Veintitrés señala que ”a fuerza de pruebas incontrastables y de imágenes escandalosas, en los últimos meses el campo argentino -tan fértil en granos, tan rico en sojadólares- se convirtió también en el escenario de la mayor tragedia laboral del país: la explotación de trabajadores rurales al filo de la esclavitud”.

”Detrás de esta situación, se esconde una trama de complicidad sindical, empresarial y política”, agrega la nota, que identifica como los principales responsables a ”la Unión Argentina de Trabajadores Rurales y Estibadores (Uatre) -el sindicato que comanda el eterno Gerónimo Venegas-; a las cuatro entidades agropecuarias reunidas en la crujiente Mesa de Enlace, y al jefe del Peronismo Disidente y precandidato presidencial, Eduardo Duhalde”.

”El escenario principal de este entendimiento tácito es la conducción del Registro Nacional de Trabajadores Rurales y Empleadores (Renatre), la polémica entidad hecha a la medida de las aspiraciones del `Momo` Venegas y las necesidades de las cámaras agropecuarias”, agrega el texto.

”En el Renatre -un ente autárquico de derecho público no estatal- el Momo detenta cuatro de los ocho puestos del directorio, incluida la silla principal que él mismo ocupa, fiel a su estilo omnipresente. Los otros cuatro sillones son para los representantes de la Sociedad Rural, la Federación Agraria, las Confederaciones Rurales y los cooperativistas de Coninagro”, añade.

”Pero eso no es todo: el Renatre, a instancias de la Uatre, delegó esa declamada función fiscalizadora a una empresa de naturaleza privada, aunque no por eso ajena al sindicato de Venegas y al entorno de su jefe político, Eduardo Duhalde”, revela la publicación.

Para llevar adelante las tareas de inspección y fiscalización de las condiciones en las cuales las empresas agropecuarias contratan a sus trabajadores, el Renatre contrató los servicios de Gregard, una sociedad anónima nacida en 1997, que también cumple tareas particulares para el sindicato del Momo y su obra social, Osprera.

”Gregard, cuyas oficinas están en Reconquista 630 -la misma dirección de la Uatre-, es el punto de partida para poder delinear la sombra de Duhalde en la explotación del empleo rural”, precisa Veintitrés.

”Actualmente, el directorio de la empresa con la que el Renatre `lucha` contra el trabajo `en negro` está encabezado por Elba Araceli de Robles y Leonardo Lavanda, ocupando respectivamente los cargos de presidente y vicepresidente”, agrega.

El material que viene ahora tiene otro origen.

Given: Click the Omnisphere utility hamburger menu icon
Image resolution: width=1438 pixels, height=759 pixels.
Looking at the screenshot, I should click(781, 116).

”En 2007 -abunda-, De Robles y Lavanda también desembarcaron al frente del directorio de la empresa Finca Las Casuarinas SA. Lo hicieron para reemplazar nada menos que al cazador de tiburones de Lomas de Zamora y a su esposa. Hasta el ingreso de los ejecutivos de Gregard, Las Casuarinas estaba encabezada personalmente por Duhalde y su esposa, Hilda Beatriz González”.

”En resumen, con el visto bueno de la Mesa de Enlace -que ya demostró no tener entre sus prioridades combatir al empleo informal-, Venegas puso en manos de dos socios de Duhalde la fiscalización del trabajo en el campo, con resultados que de tan negativos ya son bochornosos”, es la conclusión de la investigación de la revista Veintitrés.